Вы же знаете, что есть стереотип о дагестанском муже, который никуда не пускает жену…

Да, но у нас не такая ситуация. Он всегда поддерживал и учитывал идеи, пожелания, а развитие детей и учебу мы поставили на первый план.

Как вы отнеслись к тому, что он выбрал работу журналиста? Была ли мысль, что это будет опасно?

Он ушел в журналистику в 2008 году, начал тогда работать в «Черновике». Мысли, что это опасно, не было. До этого Абдулмумин был аспирантом на кафедре, на экономическом факультете. Там было развито взяточничество, это на него очень давило. Он хотел учить студентов, объяснять сложные предметы, прикладную математику и моделирование, а остальные хотели просто «проплачивать». А преподавать ему очень нравилось, он с таким удовольствием готовился к занятиям.
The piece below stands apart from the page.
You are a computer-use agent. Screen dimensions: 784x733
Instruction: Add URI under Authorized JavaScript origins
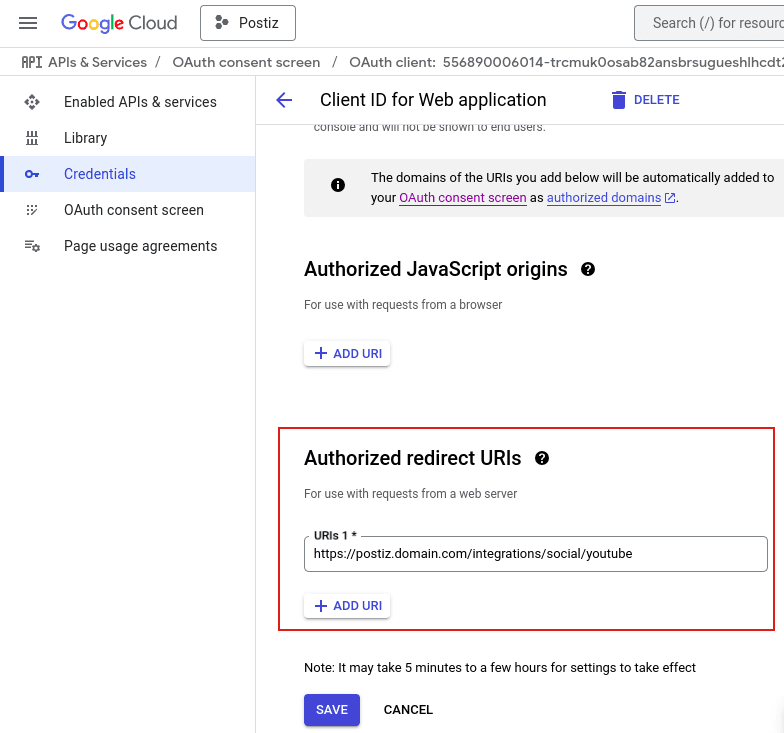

Он изначально пришел работать в отдел религии. В редакции он бывал редко, писал в основном дома. Хаджимурат Камалов (бывший главный редактор газеты «Черновик», был убит на пороге редакции 15 декабря 2011 года. — «МБХ медиа») видел, что у него может получаться писать на разные темы, он ему это говорил. Но для Абдулмумина было важнее вести колонку.

Он всегда был религиозным человеком?

Я бы так говорить не стала. Он сам к этому пришел, когда учился в университете. Все наши знакомые, соседи вам скажут, что ни на каком этапе жизни у него никогда не было радикальных идей. Кстати, недавно участковому наши соседи якобы дали отрицательную характеристику на Абдулмумина, причем кто эти соседи, в характеристике не обозначено. Да и сама характеристика не несет отрицательного смысла. Там просто написано, что он вел скрытный образ жизни.

По делу проходит три человека — один из дагестанского села, другой из Балашихи, муж из Махачкалы. И на всех дали одинаковую характеристику, даже орфографические ошибки одинаковые (по делу проходит 11 человек, трое задержаны, остальные объявлены в международный розыск. — «МБХ медиа»).

Абдулмумин попал в список Росфинмониторинга, все счета его заблокированы. Как вы содержите семью?

Я единственный кормилец, да. Поэтому веду частный прием, по-другому никак.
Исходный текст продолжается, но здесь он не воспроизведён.